There was no sugar-coating the fickle music industry; the four front-men (Ryan O’Donnell as Ray Davies, Mark Newnham as Dave Davies, Garmon Rhys as Pete Quaife, and Andrew Gallow as Mick Avory) played their characters brilliantly, and the cast as a whole were incredible; each multi-talented as both backing-singers, dancers and masters of at least one instrument.

We start in 1960s Muswell Hill, London, and follow the story of Ray Davies and his band as they go from passionate amateurs to professional superstar musicians. We meet them at the start of their journey as they are taken on by managers Robert Wace and Grenville Collins.

the kinks sunny afternoon

From there, we are taken with them to London and follow them through their American and British tours and gigs. However, there is a huge emphasis on Ray Davies’ life and we see every major event that he faces throughout that period – from his shotgun marriage to the birth of his first child, his struggles with fame and travelling, and everything in between. They even dedicate a scene to the infamous Avory-Dave Davies fight in Cardiff which is brilliantly choreographed to be both shocking and entertaining.

For me, Mark Newnham and Lisa Wright stole the show with their incredible portrayals of Dave Davies and Rasa, Ray Davies’ teen bride.
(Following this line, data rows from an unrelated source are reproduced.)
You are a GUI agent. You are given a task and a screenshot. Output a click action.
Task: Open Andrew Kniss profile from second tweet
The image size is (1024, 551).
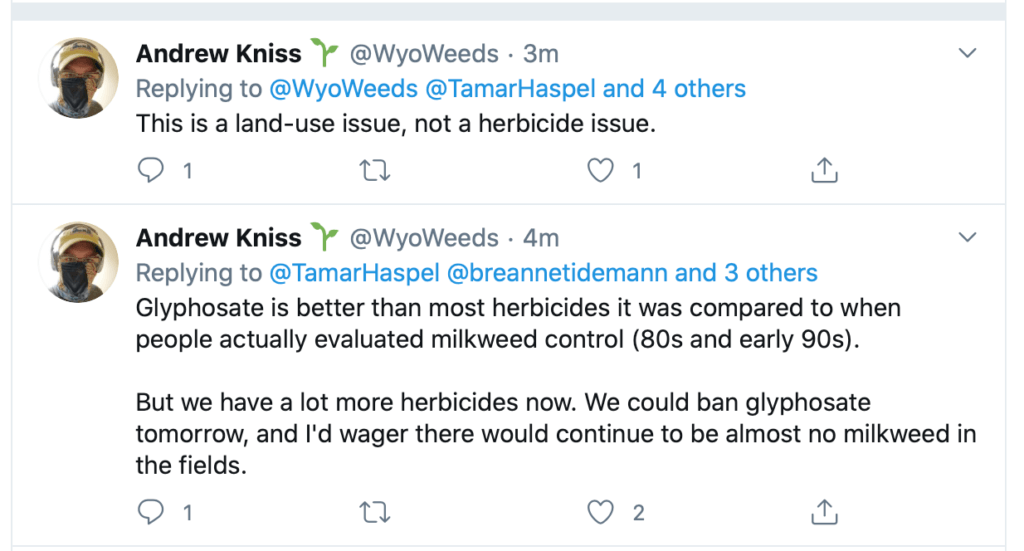click(218, 238)
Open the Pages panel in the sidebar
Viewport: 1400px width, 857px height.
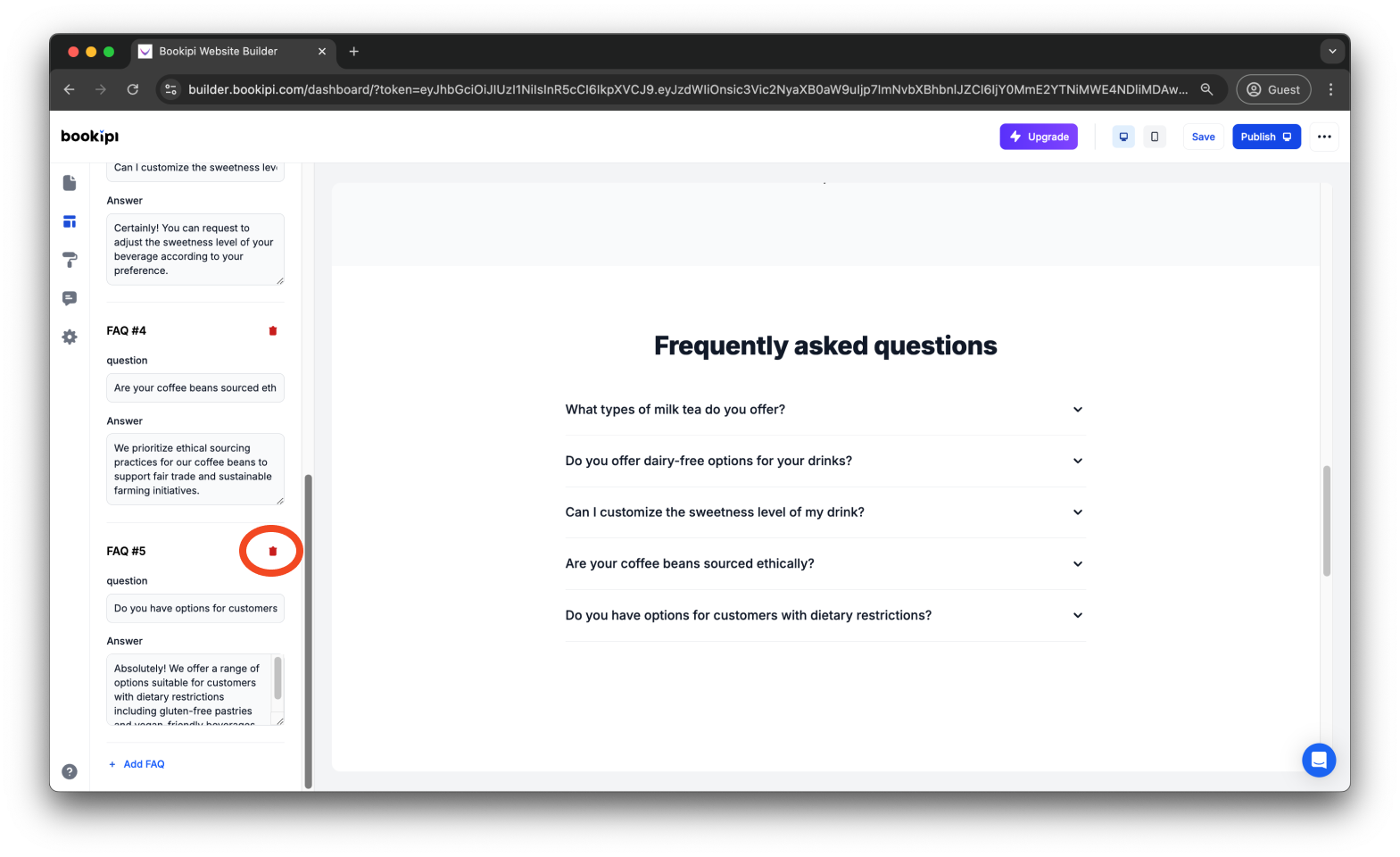click(x=70, y=182)
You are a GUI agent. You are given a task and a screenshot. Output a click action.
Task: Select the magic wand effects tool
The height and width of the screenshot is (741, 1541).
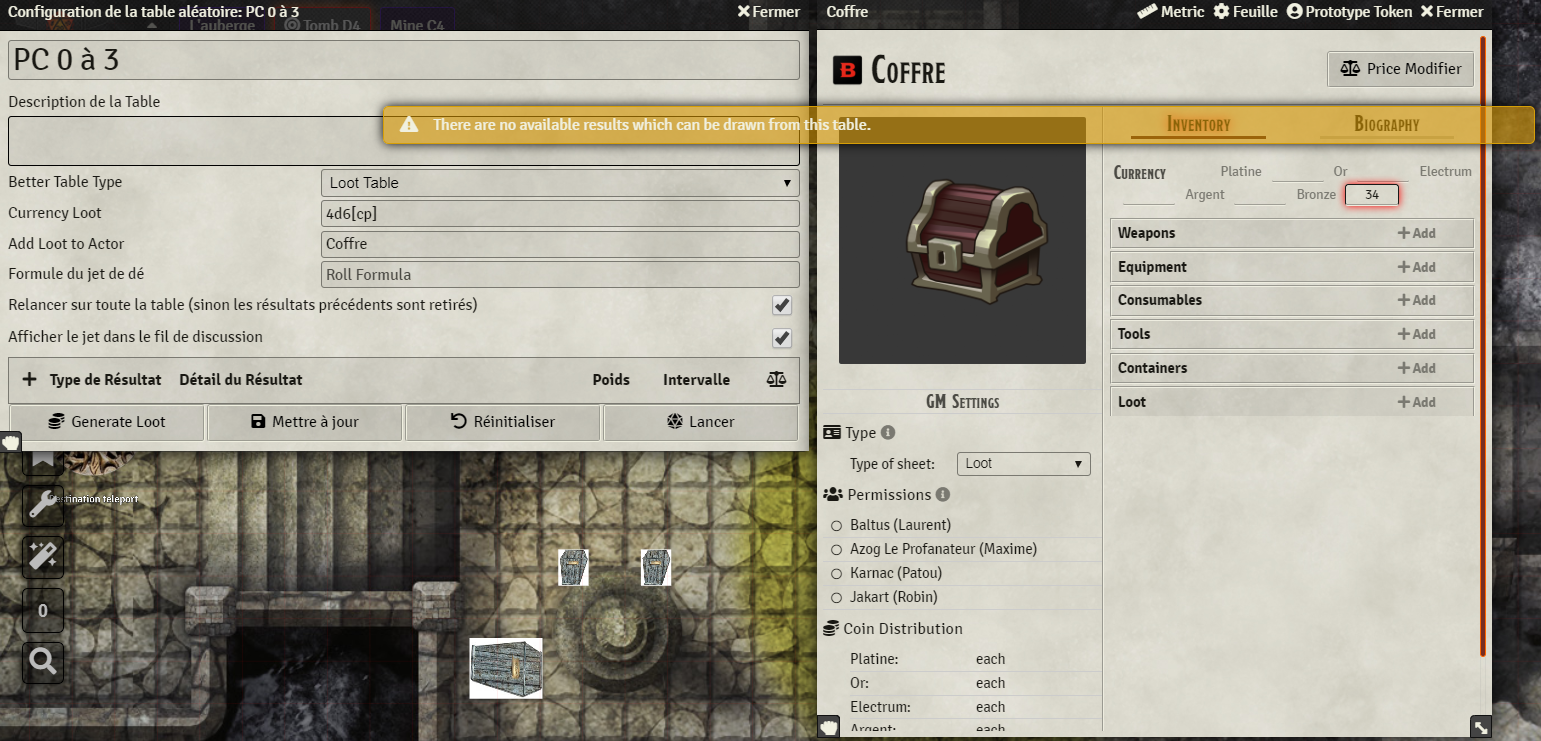click(42, 558)
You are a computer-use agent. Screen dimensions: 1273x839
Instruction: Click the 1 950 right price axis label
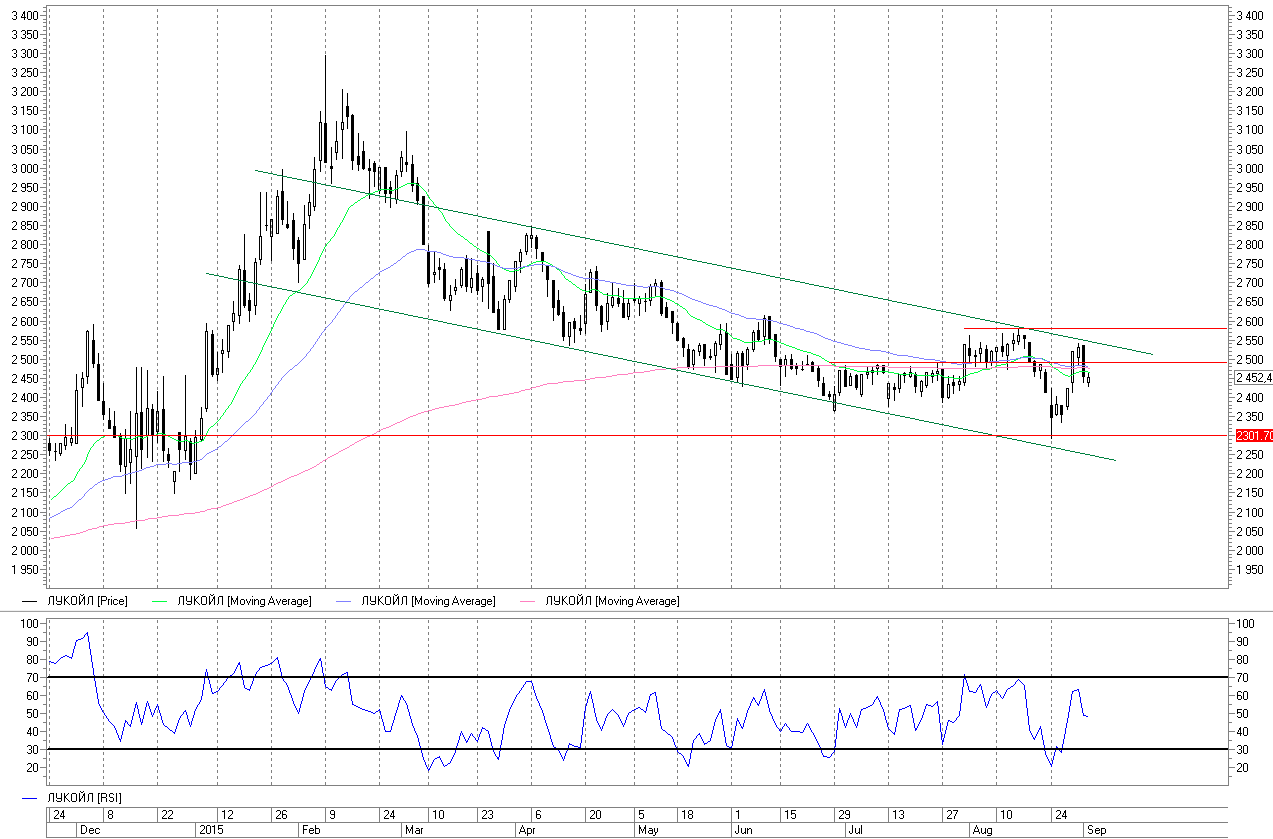tap(1252, 570)
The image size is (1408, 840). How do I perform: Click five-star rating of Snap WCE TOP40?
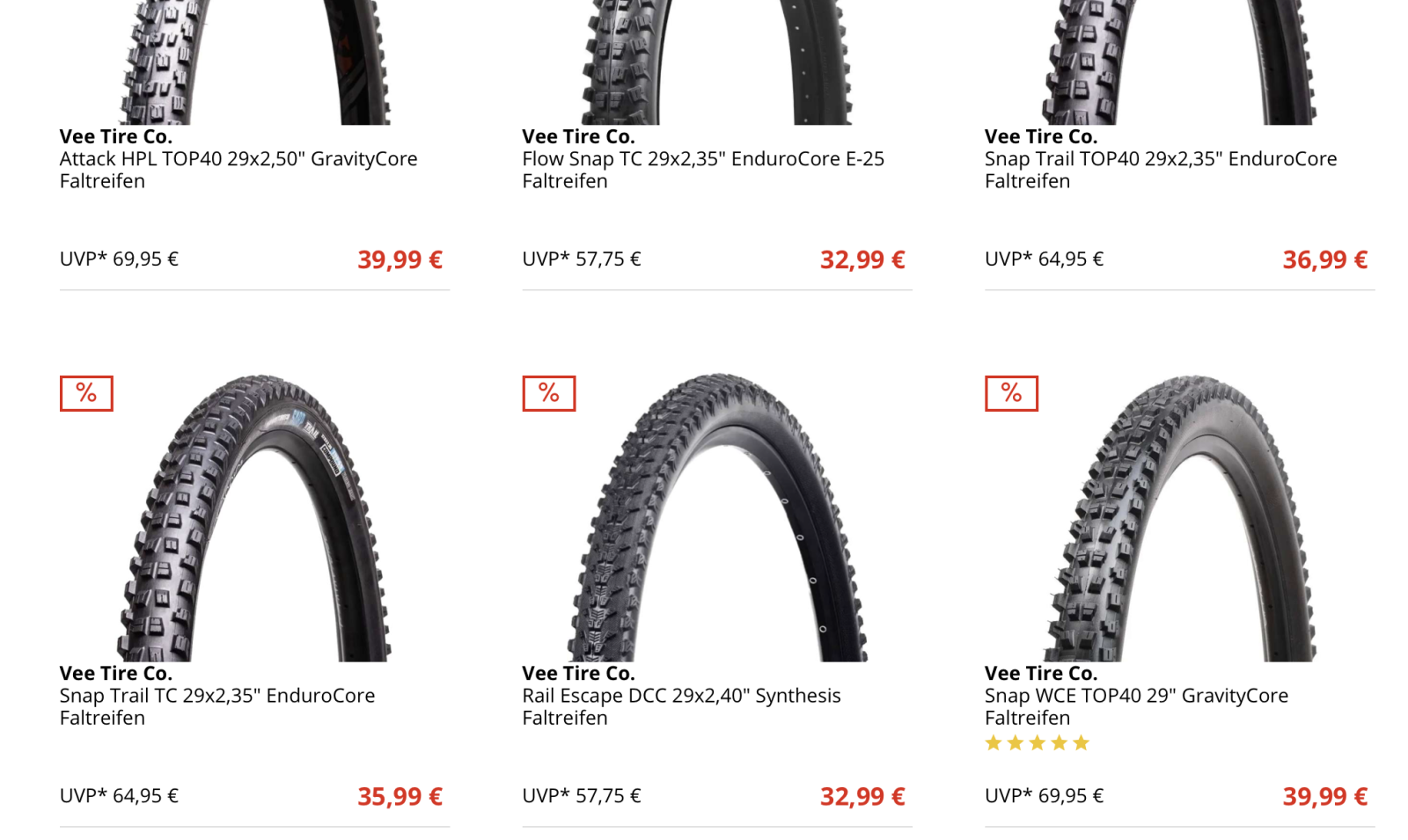tap(1038, 743)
Dave is well-known as the band’s youngest member; a witty, reckless, alcohol-loving, pill-popping, cross-dressing character. He had some incredible one-liners, hilarious gestures and mannerisms and just like the man himself, Newnham subtly ensured that all eyes were on him. Wright, on the other hand, gently introduced the audience to Rasa – a woman of few words who was loyal, fierce and full of talent and emotion.
the kinks sunny afternoon

While the cast put their own stamp on some of The Kinks’ best-known classics, they remained true to the unique story and style of the band, showcasing Ray Davies’ one-of-a-kind lyrical genius. But Wright’s Rasa gave the performance of the night with I Go To Sleep. The scene was set by O’Donnell with a performance of Sitting In My Hotel, sang down the phone to his doting wife; I Go To Sleep was Rasa’s response, and you really could have heard a pin drop. Her rendition was beautiful, haunting and resonated with anyone in that theatre who has ever been away from their partner.

Overall, the musical is a must-see for anyone who loves ‘60s music. It’s fresh, honest and endlessly entertaining and emotive. A modestly impressive work of brilliance.